Pope Francis left Brazil on Sunday after leading a giant beach mass for three million pilgrims, ending his historic trip to reignite Catholic passion with pleas for a humbler Church.
The first pontiff born in Latin America flew back to Rome hours after addressing a sea of faithful who waved flags, danced and chanted "long live the pope!" on the crescent-shaped shoreline of Rio de Janeiro's Copacabana beach.
"I depart with many happy memories which I know will nourish my prayers. Already I am beginning to miss Brazil, this great people showing so much affection and friendship," the pope said before boarding his plane.
Before ending his first trip abroad since his election in March, the head of the world's 1.2 billion Roman Catholics urged young believers gathered for World Youth Day, a religious gathering, to "go and make disciples of all nations."
"Do not be afraid to go and to bring Christ into every area of life, to the fringes of society, even to those who seem farthest away, most indifferent," the 76-year-old Argentine said as scores of people took a dip in the ocean.
Later, the pope met with Latin American bishops and urged them again to get out of their parishes and take the word of God directly to the region's slums -- one of the main themes of his week-long visit.
"Bishops must be pastors, close to the people, men who love poverty, men who do not think and behave like princes. Men who are not ambitious. Men capable of watching over the flock entrusted to them," he said.
The pope, who has championed a "poor Church for the poor," had practised what he preaches last Thursday when he visited one of Rio's notoriously dangerous slums.
The pope voiced concern this weekend over the "exodus" of Catholics to other beliefs or secularism.
Even Brazil, the world's most populous mostly Catholic country, has seen a drop in Catholicism while Evangelical churches have boomed. Almost 65 percent of Brazil's population was Catholic in 2010, down from 92 percent in 1970, according to the census.
In his farewell remarks at the airport, the pope revealed that during his visit to Brazil's revered Shrine of Our Lady of Aparecida he had "implored Mary to strengthen you in the Christian faith, which forms part of the noble soul of Brazil, as indeed of many other countries."
But the pope was able to draw huge crowds every day in Brazil, culminating with the massive mass on Copacabana which drew twice the audience that the Rolling Stones attracted in a free beach concert in 2006.
The final ceremony included staid Bible readings but also a rousing concert with a band and choir that could have been seen in one of Brazil's many and expanding Evangelical churches.
"World Youth Day was fantastic. Everybody is united on God's path. Now the pope leaves and we have to evangelize," said Andressa Pusak, 25, of Brazil, who was among the throngs who had camped out on the beach before the mass.
The pope announced that Krakow, Poland, the native land of late pope John Paul II, who started the World Youth Day tradition, will host the next gathering in 2016, prompting Polish pilgrims to jump up and down on the beach.

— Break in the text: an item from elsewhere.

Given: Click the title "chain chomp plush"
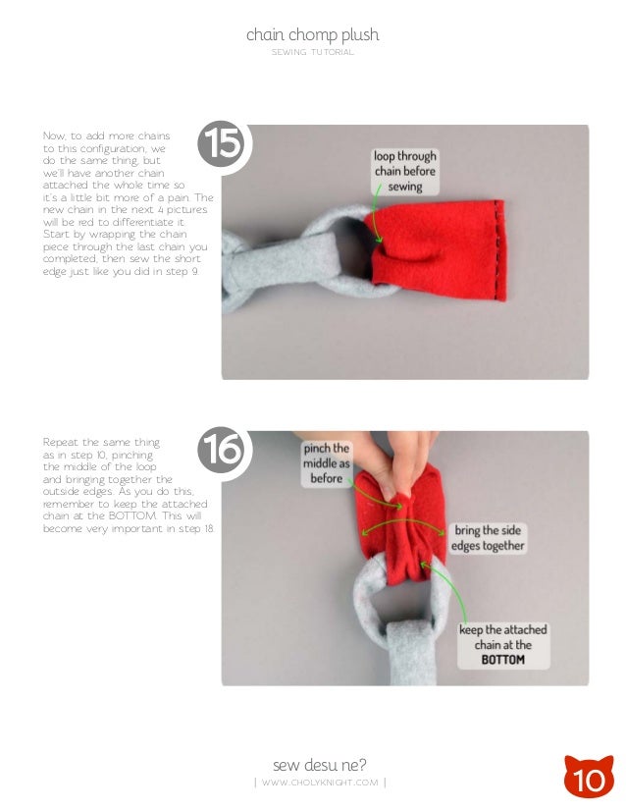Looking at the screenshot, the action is [x=312, y=35].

Presidents Dilma Rousseff of Brazil, Cristina Kirchner of Argentina and Evo Morales of Bolivia were on hand for the mass.
The pope had used his visit to delve into political and social troubles in Brazil and elsewhere, voicing support Saturday for young protesters "who want to be actors of change" and urging them to use "Christian response" to their concerns.
The pope returned to familiar issues on Sunday in his first interview since he succeeded retired pope Benedict XVI, telling Cathedral Radio that family was "important, necessary for the survival of humanity."
Later, addressing thousands of World Youth Day volunteers, he urged the young believers to ignore those "who say marriage is out of fashion" and "rebel against this culture that sees everything as temporary."
The crowd then chanted: "This is the pope's young crowd!"